Esse “trabalho” do jogador pode até mesmo diferenciar sua forma de jogar aquele jogo em relação a outros jogadores, moldando a experiência de uma forma muito mais pessoal. Um jogador que preze mais pela coerência dentro do universo de Red Dead Redemption 2, por exemplo, tende a usar menos o fast travel para se locomover, da mesma forma que tendem a fazer atividades não-obrigatórias, como a de levar comida ao acampamento, porque afinal é isso que Arthur Morgan faria. Se você, leitor, já jogou RPG de mesa, vai entender melhor essa questão, pois é um tipo de atividade que exige constantemente o uso ativo da imaginação para que você consiga se sentir dentro da realidade proposta pelo mestre, e não na sala de estar em volta de uma mesa segurando fichas e um dado.

Mas e os jogos que não são imersivos?

Embora a imersão sem dúvida alguma seja uma grande adição à experiência, nem todos jogos conseguem ou sequer buscam ser imersivos, e é importante entendermos que isso não faz o jogo ser ruim. Alguns jogos são mais descompromissados, fazendo com que o jogador se sinta mais “do lado de fora” da experiência, mas ainda gerando bastante diversão. Astrobot é um grande exemplo, o recém premiado jogo do ano é um jogo mais cartoonesco, que incentiva o jogador a jogar sem fones de ouvido (o jogo usa bastante os speakers do dualsense) e curtir a diversão e carisma dos bots de forma leve. Bom… estamos falando de um jogo do ano, não é mesmo? Funciona. 

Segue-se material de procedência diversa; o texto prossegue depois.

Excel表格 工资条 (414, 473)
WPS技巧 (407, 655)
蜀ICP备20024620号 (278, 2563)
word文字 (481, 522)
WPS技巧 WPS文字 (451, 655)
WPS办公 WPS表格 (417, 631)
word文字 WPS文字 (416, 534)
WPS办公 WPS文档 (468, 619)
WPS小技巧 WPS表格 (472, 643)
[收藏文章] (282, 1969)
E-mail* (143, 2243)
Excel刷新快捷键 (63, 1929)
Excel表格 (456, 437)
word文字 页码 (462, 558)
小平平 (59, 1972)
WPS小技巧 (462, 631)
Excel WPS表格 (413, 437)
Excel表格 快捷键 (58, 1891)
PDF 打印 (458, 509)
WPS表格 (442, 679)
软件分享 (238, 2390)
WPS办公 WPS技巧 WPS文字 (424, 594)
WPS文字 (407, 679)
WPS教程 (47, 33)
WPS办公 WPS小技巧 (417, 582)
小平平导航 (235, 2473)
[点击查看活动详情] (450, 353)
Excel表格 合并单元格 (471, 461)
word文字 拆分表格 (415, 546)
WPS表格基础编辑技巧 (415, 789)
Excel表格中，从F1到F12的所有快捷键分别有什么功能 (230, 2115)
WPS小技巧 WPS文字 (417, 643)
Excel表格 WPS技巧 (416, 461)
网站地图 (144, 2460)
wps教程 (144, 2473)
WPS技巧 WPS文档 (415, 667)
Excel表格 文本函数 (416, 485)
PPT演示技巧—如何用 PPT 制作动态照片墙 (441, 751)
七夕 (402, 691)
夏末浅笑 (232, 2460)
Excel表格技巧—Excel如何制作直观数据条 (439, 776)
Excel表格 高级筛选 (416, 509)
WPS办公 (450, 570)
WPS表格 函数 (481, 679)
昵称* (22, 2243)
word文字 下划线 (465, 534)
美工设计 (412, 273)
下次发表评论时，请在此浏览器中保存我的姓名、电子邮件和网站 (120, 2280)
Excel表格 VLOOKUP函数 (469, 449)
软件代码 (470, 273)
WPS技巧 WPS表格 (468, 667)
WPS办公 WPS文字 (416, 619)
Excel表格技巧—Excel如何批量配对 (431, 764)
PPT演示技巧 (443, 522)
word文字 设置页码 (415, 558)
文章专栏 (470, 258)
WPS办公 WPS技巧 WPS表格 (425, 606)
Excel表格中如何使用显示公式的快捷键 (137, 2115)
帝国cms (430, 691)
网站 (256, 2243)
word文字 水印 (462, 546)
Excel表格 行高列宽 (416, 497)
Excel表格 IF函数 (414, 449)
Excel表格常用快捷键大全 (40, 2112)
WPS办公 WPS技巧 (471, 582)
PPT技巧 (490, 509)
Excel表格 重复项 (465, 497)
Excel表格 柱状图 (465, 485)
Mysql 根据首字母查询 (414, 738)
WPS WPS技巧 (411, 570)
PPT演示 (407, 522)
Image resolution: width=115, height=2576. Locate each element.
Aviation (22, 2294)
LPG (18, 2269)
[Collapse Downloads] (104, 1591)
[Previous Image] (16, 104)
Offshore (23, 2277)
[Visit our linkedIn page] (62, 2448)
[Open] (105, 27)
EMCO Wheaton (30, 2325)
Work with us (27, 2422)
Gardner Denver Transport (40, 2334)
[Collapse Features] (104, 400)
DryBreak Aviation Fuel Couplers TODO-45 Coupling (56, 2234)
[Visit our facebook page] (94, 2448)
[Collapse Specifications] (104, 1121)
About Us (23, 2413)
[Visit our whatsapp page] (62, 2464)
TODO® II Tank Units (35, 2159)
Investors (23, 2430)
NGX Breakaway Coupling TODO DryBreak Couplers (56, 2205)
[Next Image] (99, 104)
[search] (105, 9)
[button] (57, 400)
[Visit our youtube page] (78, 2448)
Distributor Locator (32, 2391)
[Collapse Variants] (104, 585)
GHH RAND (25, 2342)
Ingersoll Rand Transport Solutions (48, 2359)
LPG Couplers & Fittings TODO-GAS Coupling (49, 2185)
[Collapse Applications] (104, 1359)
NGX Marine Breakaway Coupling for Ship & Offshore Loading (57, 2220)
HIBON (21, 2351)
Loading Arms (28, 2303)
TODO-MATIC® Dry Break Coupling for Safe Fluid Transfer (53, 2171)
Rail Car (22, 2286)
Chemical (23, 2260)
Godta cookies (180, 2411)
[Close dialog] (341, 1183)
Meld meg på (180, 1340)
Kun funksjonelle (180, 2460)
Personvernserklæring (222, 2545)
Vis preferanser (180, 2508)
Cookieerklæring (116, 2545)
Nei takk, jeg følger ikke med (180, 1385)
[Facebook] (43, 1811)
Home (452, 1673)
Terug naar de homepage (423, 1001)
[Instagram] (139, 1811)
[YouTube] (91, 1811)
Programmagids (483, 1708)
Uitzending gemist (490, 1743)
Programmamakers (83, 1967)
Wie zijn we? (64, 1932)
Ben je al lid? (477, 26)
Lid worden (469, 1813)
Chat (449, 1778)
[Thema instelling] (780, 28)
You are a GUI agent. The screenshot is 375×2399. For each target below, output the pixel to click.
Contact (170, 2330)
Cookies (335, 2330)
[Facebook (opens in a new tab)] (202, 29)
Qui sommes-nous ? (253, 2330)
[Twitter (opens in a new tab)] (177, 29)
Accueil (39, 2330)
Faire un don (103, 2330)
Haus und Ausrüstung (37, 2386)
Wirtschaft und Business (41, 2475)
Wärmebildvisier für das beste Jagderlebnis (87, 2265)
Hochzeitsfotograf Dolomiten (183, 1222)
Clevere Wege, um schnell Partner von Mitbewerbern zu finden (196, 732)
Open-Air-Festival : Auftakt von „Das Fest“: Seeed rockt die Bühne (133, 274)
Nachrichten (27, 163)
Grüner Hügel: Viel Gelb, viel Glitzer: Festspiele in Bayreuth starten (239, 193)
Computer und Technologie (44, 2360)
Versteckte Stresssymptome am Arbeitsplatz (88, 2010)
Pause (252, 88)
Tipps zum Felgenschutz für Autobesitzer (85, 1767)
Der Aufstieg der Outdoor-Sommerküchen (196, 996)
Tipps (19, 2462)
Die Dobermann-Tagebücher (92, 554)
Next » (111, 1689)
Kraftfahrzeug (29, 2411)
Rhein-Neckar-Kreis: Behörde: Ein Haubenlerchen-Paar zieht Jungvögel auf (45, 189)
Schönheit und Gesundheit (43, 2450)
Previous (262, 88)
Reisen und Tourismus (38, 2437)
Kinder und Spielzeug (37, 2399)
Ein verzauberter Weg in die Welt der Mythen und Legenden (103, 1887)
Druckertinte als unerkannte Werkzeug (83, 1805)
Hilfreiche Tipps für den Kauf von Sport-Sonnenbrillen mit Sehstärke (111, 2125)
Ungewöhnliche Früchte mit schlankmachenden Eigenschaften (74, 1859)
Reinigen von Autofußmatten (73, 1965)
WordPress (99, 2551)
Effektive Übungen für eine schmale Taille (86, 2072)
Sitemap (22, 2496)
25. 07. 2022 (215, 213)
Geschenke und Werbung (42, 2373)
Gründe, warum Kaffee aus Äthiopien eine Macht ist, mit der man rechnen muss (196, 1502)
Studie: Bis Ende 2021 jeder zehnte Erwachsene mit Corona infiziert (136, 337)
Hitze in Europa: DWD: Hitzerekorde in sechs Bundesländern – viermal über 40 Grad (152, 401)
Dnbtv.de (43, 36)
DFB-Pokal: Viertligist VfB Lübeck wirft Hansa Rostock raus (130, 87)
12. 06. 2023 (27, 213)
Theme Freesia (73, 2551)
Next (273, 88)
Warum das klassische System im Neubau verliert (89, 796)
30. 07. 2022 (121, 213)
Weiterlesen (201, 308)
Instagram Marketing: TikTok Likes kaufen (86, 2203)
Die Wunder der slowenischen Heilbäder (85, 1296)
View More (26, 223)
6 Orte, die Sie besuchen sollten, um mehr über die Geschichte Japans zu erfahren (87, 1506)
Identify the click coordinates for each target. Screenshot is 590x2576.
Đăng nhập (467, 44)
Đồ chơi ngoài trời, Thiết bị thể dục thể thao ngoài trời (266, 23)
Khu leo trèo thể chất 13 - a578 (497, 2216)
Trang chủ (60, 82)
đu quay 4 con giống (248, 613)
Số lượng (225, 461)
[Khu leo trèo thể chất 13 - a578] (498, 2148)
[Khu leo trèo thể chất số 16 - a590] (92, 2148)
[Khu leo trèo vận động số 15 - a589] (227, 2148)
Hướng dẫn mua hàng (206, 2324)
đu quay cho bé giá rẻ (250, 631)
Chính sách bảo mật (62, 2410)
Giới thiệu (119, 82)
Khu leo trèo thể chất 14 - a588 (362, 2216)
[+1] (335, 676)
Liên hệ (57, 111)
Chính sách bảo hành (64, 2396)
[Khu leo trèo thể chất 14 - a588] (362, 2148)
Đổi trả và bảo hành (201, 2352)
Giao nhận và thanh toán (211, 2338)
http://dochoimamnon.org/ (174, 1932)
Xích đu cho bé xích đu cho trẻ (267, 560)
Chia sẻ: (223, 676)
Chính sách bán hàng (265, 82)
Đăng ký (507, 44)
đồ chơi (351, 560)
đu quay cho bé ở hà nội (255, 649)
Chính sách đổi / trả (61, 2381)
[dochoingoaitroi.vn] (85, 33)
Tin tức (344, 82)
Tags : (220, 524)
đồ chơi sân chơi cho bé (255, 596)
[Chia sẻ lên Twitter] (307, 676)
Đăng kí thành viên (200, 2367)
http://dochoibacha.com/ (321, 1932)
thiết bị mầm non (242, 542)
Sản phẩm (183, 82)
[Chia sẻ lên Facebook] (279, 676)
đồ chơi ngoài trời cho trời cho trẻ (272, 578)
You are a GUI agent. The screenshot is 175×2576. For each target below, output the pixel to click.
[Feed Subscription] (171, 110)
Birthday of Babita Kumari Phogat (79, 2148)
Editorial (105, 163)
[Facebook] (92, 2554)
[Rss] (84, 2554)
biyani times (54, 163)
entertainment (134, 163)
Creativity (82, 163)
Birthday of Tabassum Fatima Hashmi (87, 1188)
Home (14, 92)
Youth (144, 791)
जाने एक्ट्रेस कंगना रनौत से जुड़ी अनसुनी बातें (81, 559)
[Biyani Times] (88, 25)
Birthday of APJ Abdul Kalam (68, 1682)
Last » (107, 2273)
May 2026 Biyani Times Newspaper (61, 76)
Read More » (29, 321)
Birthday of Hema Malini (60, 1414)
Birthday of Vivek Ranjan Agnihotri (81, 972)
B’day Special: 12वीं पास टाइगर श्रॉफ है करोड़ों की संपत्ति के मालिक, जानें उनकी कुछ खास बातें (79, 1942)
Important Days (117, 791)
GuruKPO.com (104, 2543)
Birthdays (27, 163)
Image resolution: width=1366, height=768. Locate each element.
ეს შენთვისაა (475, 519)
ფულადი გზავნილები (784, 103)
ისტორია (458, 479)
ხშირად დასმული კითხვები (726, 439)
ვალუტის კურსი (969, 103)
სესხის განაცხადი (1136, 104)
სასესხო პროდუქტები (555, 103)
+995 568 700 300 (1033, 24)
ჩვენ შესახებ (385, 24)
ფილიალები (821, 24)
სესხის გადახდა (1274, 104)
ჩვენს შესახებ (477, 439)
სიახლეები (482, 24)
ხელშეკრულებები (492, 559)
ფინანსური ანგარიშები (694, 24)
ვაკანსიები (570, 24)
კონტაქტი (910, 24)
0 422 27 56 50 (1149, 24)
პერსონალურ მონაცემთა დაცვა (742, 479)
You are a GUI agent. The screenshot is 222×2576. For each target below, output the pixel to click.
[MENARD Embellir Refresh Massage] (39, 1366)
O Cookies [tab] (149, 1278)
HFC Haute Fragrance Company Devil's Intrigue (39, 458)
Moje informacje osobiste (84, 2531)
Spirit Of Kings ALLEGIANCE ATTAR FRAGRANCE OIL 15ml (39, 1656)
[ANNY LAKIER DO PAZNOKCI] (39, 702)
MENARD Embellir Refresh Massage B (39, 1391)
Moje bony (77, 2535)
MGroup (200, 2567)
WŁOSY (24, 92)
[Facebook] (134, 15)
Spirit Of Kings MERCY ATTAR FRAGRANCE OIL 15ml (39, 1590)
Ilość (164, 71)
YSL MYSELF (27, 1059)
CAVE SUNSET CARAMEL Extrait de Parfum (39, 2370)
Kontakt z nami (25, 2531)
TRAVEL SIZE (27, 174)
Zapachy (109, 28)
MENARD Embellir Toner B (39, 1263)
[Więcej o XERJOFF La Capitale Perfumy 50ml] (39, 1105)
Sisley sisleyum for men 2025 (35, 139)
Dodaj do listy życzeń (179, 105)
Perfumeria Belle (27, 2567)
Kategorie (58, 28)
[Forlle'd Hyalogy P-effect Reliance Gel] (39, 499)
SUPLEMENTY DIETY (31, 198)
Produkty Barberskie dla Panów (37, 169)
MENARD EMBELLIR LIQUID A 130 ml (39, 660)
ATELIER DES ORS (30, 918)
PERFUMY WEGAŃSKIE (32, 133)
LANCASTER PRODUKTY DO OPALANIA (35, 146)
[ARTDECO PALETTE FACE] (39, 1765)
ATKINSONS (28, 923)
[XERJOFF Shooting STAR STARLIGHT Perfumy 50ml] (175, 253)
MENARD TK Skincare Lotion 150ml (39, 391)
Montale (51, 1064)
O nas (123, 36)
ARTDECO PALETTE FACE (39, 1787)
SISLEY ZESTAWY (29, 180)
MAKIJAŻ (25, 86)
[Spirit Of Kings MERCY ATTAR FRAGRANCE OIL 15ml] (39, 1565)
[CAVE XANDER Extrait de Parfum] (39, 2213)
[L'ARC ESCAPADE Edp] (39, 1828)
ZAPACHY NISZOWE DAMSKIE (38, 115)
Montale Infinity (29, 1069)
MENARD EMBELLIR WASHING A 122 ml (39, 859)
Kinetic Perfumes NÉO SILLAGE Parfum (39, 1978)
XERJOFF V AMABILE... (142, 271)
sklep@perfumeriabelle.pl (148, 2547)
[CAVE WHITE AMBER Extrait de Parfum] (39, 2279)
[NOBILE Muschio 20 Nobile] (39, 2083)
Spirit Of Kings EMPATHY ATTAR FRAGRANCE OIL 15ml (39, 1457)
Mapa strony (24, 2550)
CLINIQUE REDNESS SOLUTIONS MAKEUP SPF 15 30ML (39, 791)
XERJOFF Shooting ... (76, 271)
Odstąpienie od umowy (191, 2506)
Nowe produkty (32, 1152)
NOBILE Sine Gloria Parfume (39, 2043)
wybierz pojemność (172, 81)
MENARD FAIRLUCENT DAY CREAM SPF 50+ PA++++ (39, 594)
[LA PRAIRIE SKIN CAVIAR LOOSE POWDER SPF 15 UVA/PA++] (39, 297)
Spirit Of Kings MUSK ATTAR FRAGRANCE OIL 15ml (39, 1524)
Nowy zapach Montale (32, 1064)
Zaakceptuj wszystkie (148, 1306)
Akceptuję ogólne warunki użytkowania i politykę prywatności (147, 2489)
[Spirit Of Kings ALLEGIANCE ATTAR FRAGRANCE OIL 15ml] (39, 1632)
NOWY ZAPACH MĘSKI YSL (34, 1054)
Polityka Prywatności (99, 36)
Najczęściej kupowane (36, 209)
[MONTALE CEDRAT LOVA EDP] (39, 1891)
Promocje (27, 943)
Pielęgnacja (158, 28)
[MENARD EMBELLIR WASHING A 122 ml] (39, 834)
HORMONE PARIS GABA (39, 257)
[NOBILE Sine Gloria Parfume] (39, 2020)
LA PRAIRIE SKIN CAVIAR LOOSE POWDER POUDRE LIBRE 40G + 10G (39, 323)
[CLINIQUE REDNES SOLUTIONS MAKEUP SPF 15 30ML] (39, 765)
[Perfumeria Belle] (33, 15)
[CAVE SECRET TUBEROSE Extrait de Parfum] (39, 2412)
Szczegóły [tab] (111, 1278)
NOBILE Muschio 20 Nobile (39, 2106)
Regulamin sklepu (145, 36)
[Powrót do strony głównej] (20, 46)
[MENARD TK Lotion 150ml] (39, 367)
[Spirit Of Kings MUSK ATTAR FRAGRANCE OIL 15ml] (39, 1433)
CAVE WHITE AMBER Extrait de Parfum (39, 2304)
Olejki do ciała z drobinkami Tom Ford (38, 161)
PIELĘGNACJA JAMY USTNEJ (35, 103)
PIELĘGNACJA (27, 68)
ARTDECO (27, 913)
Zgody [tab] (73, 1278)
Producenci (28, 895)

O videogame em seus primórdios também não era exatamente uma experiência imersiva, no sentido mais estrito da palavra que discutimos aqui. Isso nunca impediu que as pessoas se divertissem e muitos até defendem que o videogame em sua essência é isso mesmo, pegar o controle, chamar os amigos e dar risadas ao redor da TV, passando de fases, tirando um contra sem compromisso no jogo de luta, escutar aqueles sons 8 e 16 bits típicos da época e é isso. Ora, talvez esse tipo de experiência seja imersiva à sua maneira. Não há certo ou errado, apenas diferentes abordagens e sensações.  

Essencial? 

Estamos em uma era na qual somos constantemente bombardeados de informações e distrações o tempo todo, a indústria do entretenimento tem que lutar uma batalha cada vez mais árdua para ganhar a atenção do consumidor e, diante disso, fica cada vez mais difícil fugir do termo “imersão” quando o assunto é videogame, primeiro no sentido de este ser usado cada vez mais como uma maneira de marketing, segundo no sentido de termos uma necessidade cada vez maior de nos sentirmos “fisgados” pelo jogo, de termos aquele experiência mais cinemática e marcante, de fazer valer o nosso suado dinheiro.  O fato é que a imersão é sim importante para que possamos nos conectar com o jogo, com os personagens, e, sobretudo, com a experiência de jogar videogame, um tipo de mídia de entretenimento que pode se beneficiar imensamente da sensação que o termo propõe. Importante? Sem dúvida. Essencial? Talvez, quem responde é você.